▶ PROBLEM TO SOLVE
Reproduce word for word everything from "It was not fun." down to "consume yogurt. Not." in the text about Harlow's vet visit.

Or at least it feels like it’s been a while.
I was visiting with my cousins on Scott’s End in early October when we all started to have some serious concern about Harlow. She really just wasn’t eating. I’d gotten to the point where I was trying to jam her pills down her throat. Don’t wanna eat? I’m not forcing you. Don’t want to take your meds which include steroid for your IBD, prozac for your anxiety, and chemo for your bladder cancer? I’m gonna start forcing you.
It was not fun. And not very effective.
I had been emailing with my vet a few times over the previous week, discussing her behavior and calling them also for suggestions about things that could be safe for her to eat. Yes, I’m sure I can get my dog to consume yogurt. Not.
From Harlow’s puppydom, she had Dr. Chase as her vet. We LOVE Dr Chase. She is just the absolute best. During the pandemic we got switched over to another vet because you needed to go with whoever could help you. He was fine enough.
Dr. Chase caught wind of Harlow’s recent struggles and sent me an email “With Harlow not feeling well or eating well for this long, I’d really prefer to get her in for weight check, exam, lab work, etc. I have openings on Monday at 10:30, 11, and 2. Can you please let us know if you can make one of these appointments?”
Yes we can. And thee days later, we did. I was truly beside myself at this point. Knowing your dog is feeling so yucky that she’s retreating for long periods of time to the garden to burrow herself behind a trellis is unnerving. I could start to see she was getting skinny. It’s just extremely upsetting to see the being you’re suppose to keep alive and happy not thrive.
When we arrived at the vet and the tech got me into the exam room, I burst into tears, trying to collect myself enough to articulate what’s been going on. Then she left I cried some more, collected myself, and started up again when Dr. Chase came in. “It’s OK,” she said, patting me on my shoulder, “We’ll figure out what’s going on”

▶ LISTED ENTRIES

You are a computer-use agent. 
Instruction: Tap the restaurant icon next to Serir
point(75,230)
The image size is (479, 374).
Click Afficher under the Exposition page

▶ TASK OUTPUT
It was not fun. And not very effective.
I had been emailing with my vet a few times over the previous week, discussing her behavior and calling them also for suggestions about things that could be safe for her to eat. Yes, I’m sure I can get my dog to consume yogurt. Not.